The United States Constitution is clear and unambiguous about the protections of "life, liberty and property" that are guaranteed to the legal residents and citizens of the United States. These Constitutional protections mandate the universal, not arbitrary, application of due process throughout every court-house in the country.

Homeowners facing foreclosure are entitled to these Constitutional protections:

  1. the right to be heard in defense of title and possessory actions taken against his or her real or personal property; and

  2. the right to defend those ownership and possessory actions within a fair legal proceeding conducted in a competent manner.

Many of the actions and tactics discussed above are designed with the specific purpose of preventing a homeowner from exercising his or her due process rights.

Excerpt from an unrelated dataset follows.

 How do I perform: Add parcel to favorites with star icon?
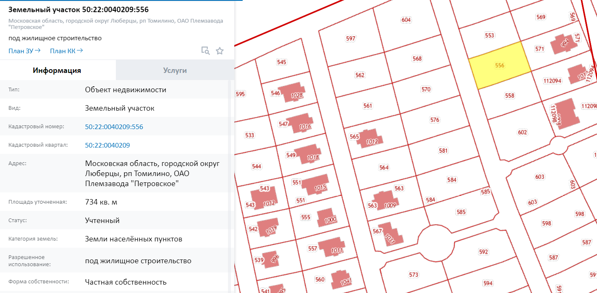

While it is the housing crisis that precipitated the publication and distribution of The Due Process Advocate, it has become more than apparent that similar "anti-due-process campaigns" have become commonplace in a host of other areas of consumerism in the United States. Some of the more common areas where "the fix is in" mentality has replaced sound judicial practice include, especially, divorce proceedings, bankruptcy proceeding, and debt collection proceedings.

As more research is conducted and cases are reviewed, The Due Process Advocate will report its findings.